Remember, you may be able to vote by telephone or by the Internet—simply follow the easy
instructions on the enclosed WHITE proxy card. To vote your shares by mail, please sign, date and
return the enclosed WHITE proxy card TODAY in the postage-paid envelope provided. Please note that,
even if you have previously returned a Gold proxy card in error, you have every legal right to
change your vote — only your latest-dated proxy counts.
IF YOU HAVE ANY QUESTIONS ABOUT VOTING OR NEED ADDITIONAL ASSISTANCE,
PLEASE CONTACT THE FIRM ASSISTING US IN THE SOLICITATION OF PROXIES:
INNISFREE M&A INCORPORATED
STOCKHOLDERS CALL TOLL FREE AT 1-877-825-8631.
Additional Informational and Forward-Looking Statements
These Definitive Additional Materials contain forward-looking statements within the meaning of
Section 27A of the Securities Act of 1933, as amended and Section 21E of the Securities Exchange
Act of 1934, as amended. These statements can be identified by the use of forward-looking
terminology, including “may,” “believe,” “will,” “expect,” “anticipate,” “estimate,” “plan,”
“intend,” and “forecast,” or other similar words. Statements contained in these Definitive
Additional Materials are based upon information presently available to the Company and assumptions
that the Company believes to be reasonable. The Company is not assuming any duty to update this
information should those facts change or should we no longer believe the assumptions to be
reasonable. Investors are cautioned that all such statements involve risks and uncertainties,
including without limitation, statements regarding creating stockholder value, obtaining favorable
reimbursement coverage by CMS and other payers for VNS Therapy in TRD, and execution of our
business plan. The Company’s actual decisions, performance and results may differ materially.

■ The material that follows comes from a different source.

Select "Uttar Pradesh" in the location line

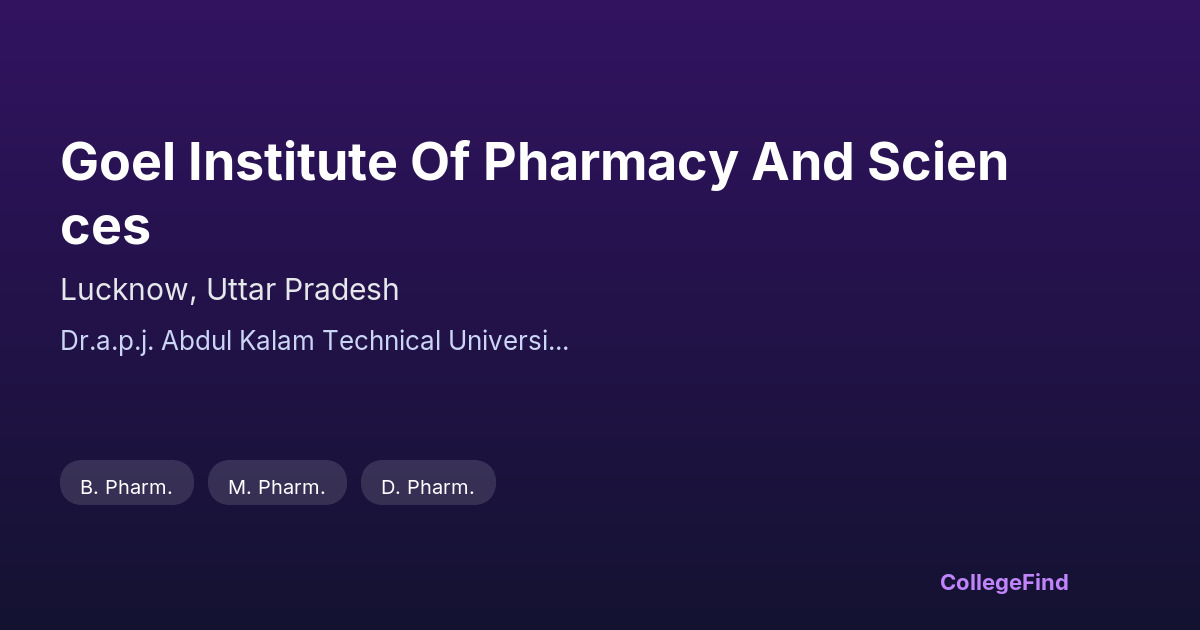click(302, 290)
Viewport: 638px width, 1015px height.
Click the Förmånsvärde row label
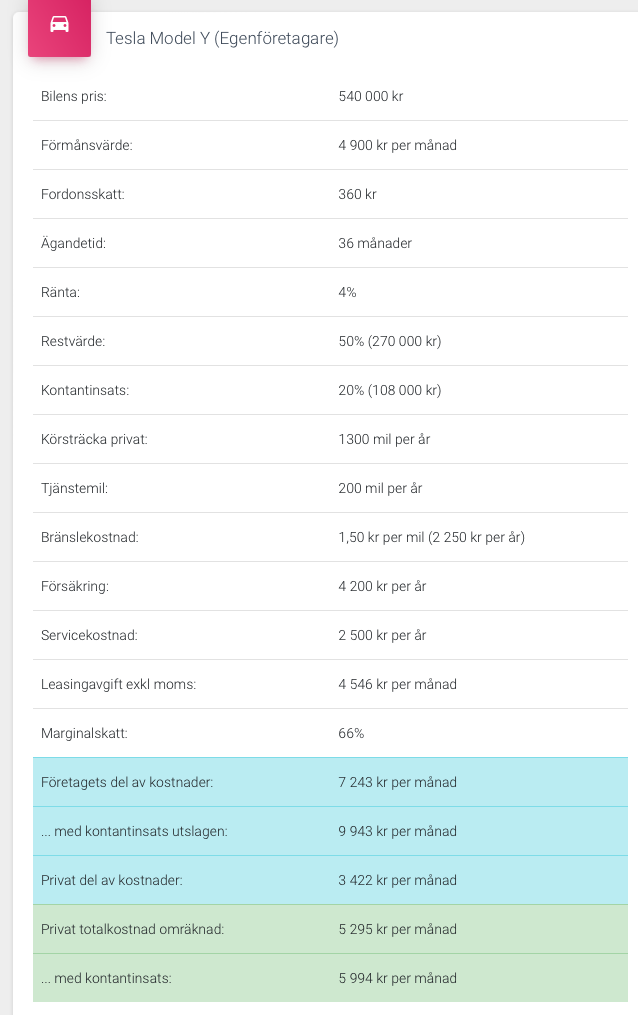(87, 146)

Important factors that may cause actual results to differ include, but are not limited to:
continued market acceptance of VNS Therapy and sales of the Company’s product; the development and
satisfactory completion of clinical trials and/or market test and/or regulatory approval of VNS
Therapy for the treatment of Alzheimer’s disease, anxiety, or other indications; adverse changes in
coverage or reimbursement amounts by third-parties; intellectual property protection and potential
infringement claims; maintaining compliance with government regulations and obtaining necessary
government approvals for new applications; product liability claims and potential litigation;
reliance on single suppliers and manufacturers for certain components; the accuracy of management’s
estimates of future expenses and sales; the results of the previously disclosed governmental
inquiries; the impact of the previously announced restatement of the Company’s financial statements
or other actions that might be taken or required as a result of the review by the Audit Committee
of the Company’s Board of Directors of the Company’s stock option grants, procedures, and
practices, including a default under credit facilities or debt instruments; any litigation relating
thereto or to the Company’s stock option grants, procedures, and practices (including the
previously disclosed private litigation); uncertainties associated with compliance with the
requirements of the NASDAQ Panel to avoid possible delisting of the Company’s stock from NASDAQ for
failure to file timely periodic reports with the SEC; uncertainties associated with any appeal
concerning any possible delisting by NASDAQ; uncertainties associated with stockholder litigation
and other risks detailed from time to time in the Company’s filings with the SEC. For a detailed
discussion of these and other cautionary statements, please refer to the Company’s most recent
filings with the SEC, including its Form 10-K for the fiscal year ended April 28, 2006.
FOR IMMEDIATE RELEASE
CYBERONICS SENDS LETTER TO STOCKHOLDERS
Urges Stockholders to Reelect Board’s Highly Qualified Nominees
HOUSTON, Texas — January 24, 2007 — Cyberonics, Inc. (NASDAQ: CYBX) today announced that it will
send the following letter to stockholders urging them to vote to reelect the Board’s highly
qualified nominees, Stanley H. Appel, M.D., Tony Coelho, Guy C. Jackson, Kevin S. Moore, Hugh M.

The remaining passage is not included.